Quelles répercussions dans la société française ?
En France, les répercussions du conflit n’ont pas donné lieu à des affrontements violents entre partisans de l’un et l’autre camp et l’on a souligné la modération dont ont fait preuve les représentants des différentes « communautés ». Mais, s’il est vrai que les attaques contre les synagogues en France et les magasins (phénomène que l’on a pas observé dans les autres pays européens) sont le fait de jeunes désœuvrés, on ne saurait pour autant en conclure que l’antisémitisme n’est pas présent. Il existe de fait un racisme au sein d’une minorité de jeunes désœuvrés dans les cités, qu’il serait vain de nier. Le mot « communauté » est par ailleurs employé comme allant de soi chez les hommes politiques et dans les médias. Cette référence désormais systématique aux « communautés » nous paraît symptomatique d’une érosion du sens politique au profit d’une lecture des conflits en termes religieux. Elle suppose que l’appartenance ethnique et confessionnelle détermine la prise de position de chacun, fait fi de l’idée d’individus libres et autonomes, inséparable de l’idéal de citoyenneté. Comme l’ont justement souligné des citoyens qui n’ont « pas de raison ni pour habitude » de s’exprimer en « qualité de juifs » : « Personne n’a le monopole du judéocide nazi . […] Aussi le chantage à la solidarité communautaire, servant à légitimer la politique d’union sacrée des gouvernants israéliens, nous est-il intolérable.
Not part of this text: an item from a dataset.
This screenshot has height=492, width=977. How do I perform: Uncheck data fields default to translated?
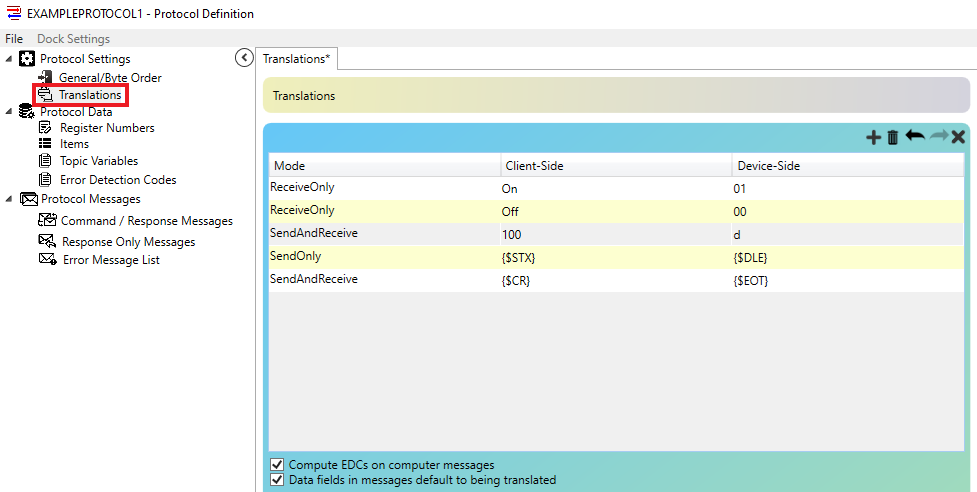277,480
Dans l’escalade de la violence, des actes inadmissibles sont commis des deux côtés. C’est hélas le lot de toute logique de guerre. Mais les responsabilités politiques ne sont pas également partagées » (Le Monde, 18 octobre 2000). »
La responsabilité politique du gouvernement israélien dans le drame qui se joue au Proche-Orient est manifeste. Cela n’implique pas pour autant d’épouser l’ensemble des positions d’un camp, ni de partager ses présupposés dans une logique de diabolisation réciproque, encore moins d’en rajouter dans les appels à l’affrontement. On ne saurait faire la paix en passant par-dessus les peuples. L’histoire et la politique demeurent tragiques et personne ne peut décider du sort des peuples du haut d’on ne sait quel magistère.